Records excerpted from a collection
======

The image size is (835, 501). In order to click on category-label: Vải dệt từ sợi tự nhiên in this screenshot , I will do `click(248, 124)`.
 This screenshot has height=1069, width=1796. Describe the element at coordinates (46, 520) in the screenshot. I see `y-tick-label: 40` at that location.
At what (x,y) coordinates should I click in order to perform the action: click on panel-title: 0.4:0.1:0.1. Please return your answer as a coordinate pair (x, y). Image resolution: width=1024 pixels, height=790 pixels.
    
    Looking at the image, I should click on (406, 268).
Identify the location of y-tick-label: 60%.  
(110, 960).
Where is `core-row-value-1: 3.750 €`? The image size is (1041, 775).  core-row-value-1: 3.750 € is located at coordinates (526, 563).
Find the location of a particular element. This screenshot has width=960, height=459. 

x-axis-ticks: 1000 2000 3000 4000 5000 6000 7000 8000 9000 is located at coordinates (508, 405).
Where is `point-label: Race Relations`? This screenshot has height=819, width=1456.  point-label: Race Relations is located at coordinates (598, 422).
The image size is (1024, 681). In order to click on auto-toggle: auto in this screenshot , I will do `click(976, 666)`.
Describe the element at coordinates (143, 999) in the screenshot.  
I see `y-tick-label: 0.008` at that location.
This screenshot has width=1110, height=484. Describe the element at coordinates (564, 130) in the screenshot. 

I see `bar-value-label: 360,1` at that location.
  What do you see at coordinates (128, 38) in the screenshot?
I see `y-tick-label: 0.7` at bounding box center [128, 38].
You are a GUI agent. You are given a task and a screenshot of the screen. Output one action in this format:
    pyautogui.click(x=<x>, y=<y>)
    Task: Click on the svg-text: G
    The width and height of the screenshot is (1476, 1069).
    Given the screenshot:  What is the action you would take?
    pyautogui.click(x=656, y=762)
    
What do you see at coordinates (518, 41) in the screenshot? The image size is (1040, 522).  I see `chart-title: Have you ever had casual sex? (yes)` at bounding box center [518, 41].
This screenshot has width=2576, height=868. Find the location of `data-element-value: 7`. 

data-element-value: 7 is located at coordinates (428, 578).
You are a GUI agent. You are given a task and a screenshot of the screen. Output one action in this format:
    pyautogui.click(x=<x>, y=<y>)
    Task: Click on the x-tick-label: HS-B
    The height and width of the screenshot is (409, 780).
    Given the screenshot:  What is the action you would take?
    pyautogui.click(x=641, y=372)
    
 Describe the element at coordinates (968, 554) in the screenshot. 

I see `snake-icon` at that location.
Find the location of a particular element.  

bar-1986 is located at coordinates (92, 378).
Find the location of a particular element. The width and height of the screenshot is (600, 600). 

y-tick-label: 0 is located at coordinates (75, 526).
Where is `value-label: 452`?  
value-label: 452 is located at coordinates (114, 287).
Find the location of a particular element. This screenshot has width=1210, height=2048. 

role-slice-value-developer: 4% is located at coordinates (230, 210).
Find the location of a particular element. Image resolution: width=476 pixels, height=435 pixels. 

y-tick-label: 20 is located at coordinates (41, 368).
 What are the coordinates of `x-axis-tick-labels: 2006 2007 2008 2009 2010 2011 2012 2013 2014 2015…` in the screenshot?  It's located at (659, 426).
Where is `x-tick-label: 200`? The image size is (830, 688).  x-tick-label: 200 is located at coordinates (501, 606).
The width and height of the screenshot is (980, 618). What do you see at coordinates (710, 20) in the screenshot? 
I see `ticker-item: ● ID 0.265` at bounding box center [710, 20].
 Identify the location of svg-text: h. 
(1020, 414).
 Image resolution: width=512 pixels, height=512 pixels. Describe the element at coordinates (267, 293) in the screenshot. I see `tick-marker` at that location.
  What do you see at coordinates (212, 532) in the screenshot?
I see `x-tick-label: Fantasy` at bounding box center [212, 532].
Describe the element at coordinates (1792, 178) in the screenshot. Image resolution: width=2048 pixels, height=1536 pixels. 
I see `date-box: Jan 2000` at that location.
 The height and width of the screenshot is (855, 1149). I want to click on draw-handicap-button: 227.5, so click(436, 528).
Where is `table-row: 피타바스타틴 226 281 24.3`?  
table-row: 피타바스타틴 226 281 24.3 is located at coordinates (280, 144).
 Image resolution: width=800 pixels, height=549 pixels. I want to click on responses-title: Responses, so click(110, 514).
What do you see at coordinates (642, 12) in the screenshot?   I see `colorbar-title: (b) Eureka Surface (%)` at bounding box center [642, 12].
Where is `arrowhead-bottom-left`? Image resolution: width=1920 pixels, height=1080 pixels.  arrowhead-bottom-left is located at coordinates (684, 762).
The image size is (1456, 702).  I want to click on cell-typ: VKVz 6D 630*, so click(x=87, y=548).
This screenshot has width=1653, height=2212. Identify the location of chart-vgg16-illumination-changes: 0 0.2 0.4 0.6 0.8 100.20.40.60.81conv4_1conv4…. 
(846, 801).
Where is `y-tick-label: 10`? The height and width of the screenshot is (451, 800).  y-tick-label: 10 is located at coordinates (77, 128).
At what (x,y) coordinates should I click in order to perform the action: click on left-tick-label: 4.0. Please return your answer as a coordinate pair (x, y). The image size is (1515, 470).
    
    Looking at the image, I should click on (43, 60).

======

Directions: Reproduce the data above verbatim, line for line, with no changes.

Answer for the task:
The image size is (835, 501). In order to click on category-label: Vải dệt từ sợi tự nhiên in this screenshot , I will do `click(248, 124)`.
 This screenshot has height=1069, width=1796. Describe the element at coordinates (46, 520) in the screenshot. I see `y-tick-label: 40` at that location.
At what (x,y) coordinates should I click in order to perform the action: click on panel-title: 0.4:0.1:0.1. Please return your answer as a coordinate pair (x, y). Image resolution: width=1024 pixels, height=790 pixels.
    
    Looking at the image, I should click on (406, 268).
Identify the location of y-tick-label: 60%.  
(110, 960).
Where is `core-row-value-1: 3.750 €`? The image size is (1041, 775).  core-row-value-1: 3.750 € is located at coordinates (526, 563).
Find the location of a particular element. This screenshot has width=960, height=459. 

x-axis-ticks: 1000 2000 3000 4000 5000 6000 7000 8000 9000 is located at coordinates (508, 405).
Where is `point-label: Race Relations`? This screenshot has height=819, width=1456.  point-label: Race Relations is located at coordinates (598, 422).
The image size is (1024, 681). In order to click on auto-toggle: auto in this screenshot , I will do `click(976, 666)`.
Describe the element at coordinates (143, 999) in the screenshot.  
I see `y-tick-label: 0.008` at that location.
This screenshot has width=1110, height=484. Describe the element at coordinates (564, 130) in the screenshot. 

I see `bar-value-label: 360,1` at that location.
  What do you see at coordinates (128, 38) in the screenshot?
I see `y-tick-label: 0.7` at bounding box center [128, 38].
You are a GUI agent. You are given a task and a screenshot of the screen. Output one action in this format:
    pyautogui.click(x=<x>, y=<y>)
    Task: Click on the svg-text: G
    The width and height of the screenshot is (1476, 1069).
    Given the screenshot:  What is the action you would take?
    pyautogui.click(x=656, y=762)
    
What do you see at coordinates (518, 41) in the screenshot? The image size is (1040, 522).  I see `chart-title: Have you ever had casual sex? (yes)` at bounding box center [518, 41].
This screenshot has width=2576, height=868. Find the location of `data-element-value: 7`. 

data-element-value: 7 is located at coordinates (428, 578).
You are a GUI agent. You are given a task and a screenshot of the screen. Output one action in this format:
    pyautogui.click(x=<x>, y=<y>)
    Task: Click on the x-tick-label: HS-B
    The height and width of the screenshot is (409, 780).
    Given the screenshot:  What is the action you would take?
    pyautogui.click(x=641, y=372)
    
 Describe the element at coordinates (968, 554) in the screenshot. 

I see `snake-icon` at that location.
Find the location of a particular element.  

bar-1986 is located at coordinates (92, 378).
Find the location of a particular element. The width and height of the screenshot is (600, 600). 

y-tick-label: 0 is located at coordinates (75, 526).
Where is `value-label: 452`?  
value-label: 452 is located at coordinates (114, 287).
Find the location of a particular element. This screenshot has width=1210, height=2048. 

role-slice-value-developer: 4% is located at coordinates (230, 210).
Find the location of a particular element. Image resolution: width=476 pixels, height=435 pixels. 

y-tick-label: 20 is located at coordinates (41, 368).
 What are the coordinates of `x-axis-tick-labels: 2006 2007 2008 2009 2010 2011 2012 2013 2014 2015…` in the screenshot?  It's located at (659, 426).
Where is `x-tick-label: 200`? The image size is (830, 688).  x-tick-label: 200 is located at coordinates (501, 606).
The width and height of the screenshot is (980, 618). What do you see at coordinates (710, 20) in the screenshot? 
I see `ticker-item: ● ID 0.265` at bounding box center [710, 20].
 Identify the location of svg-text: h. 
(1020, 414).
 Image resolution: width=512 pixels, height=512 pixels. Describe the element at coordinates (267, 293) in the screenshot. I see `tick-marker` at that location.
  What do you see at coordinates (212, 532) in the screenshot?
I see `x-tick-label: Fantasy` at bounding box center [212, 532].
Describe the element at coordinates (1792, 178) in the screenshot. Image resolution: width=2048 pixels, height=1536 pixels. 
I see `date-box: Jan 2000` at that location.
 The height and width of the screenshot is (855, 1149). I want to click on draw-handicap-button: 227.5, so click(436, 528).
Where is `table-row: 피타바스타틴 226 281 24.3`?  
table-row: 피타바스타틴 226 281 24.3 is located at coordinates (280, 144).
 Image resolution: width=800 pixels, height=549 pixels. I want to click on responses-title: Responses, so click(110, 514).
What do you see at coordinates (642, 12) in the screenshot?   I see `colorbar-title: (b) Eureka Surface (%)` at bounding box center [642, 12].
Where is `arrowhead-bottom-left`? Image resolution: width=1920 pixels, height=1080 pixels.  arrowhead-bottom-left is located at coordinates (684, 762).
The image size is (1456, 702).  I want to click on cell-typ: VKVz 6D 630*, so click(x=87, y=548).
This screenshot has width=1653, height=2212. Identify the location of chart-vgg16-illumination-changes: 0 0.2 0.4 0.6 0.8 100.20.40.60.81conv4_1conv4…. 
(846, 801).
Where is `y-tick-label: 10`? The height and width of the screenshot is (451, 800).  y-tick-label: 10 is located at coordinates (77, 128).
At what (x,y) coordinates should I click in order to perform the action: click on left-tick-label: 4.0. Please return your answer as a coordinate pair (x, y). The image size is (1515, 470).
    
    Looking at the image, I should click on (43, 60).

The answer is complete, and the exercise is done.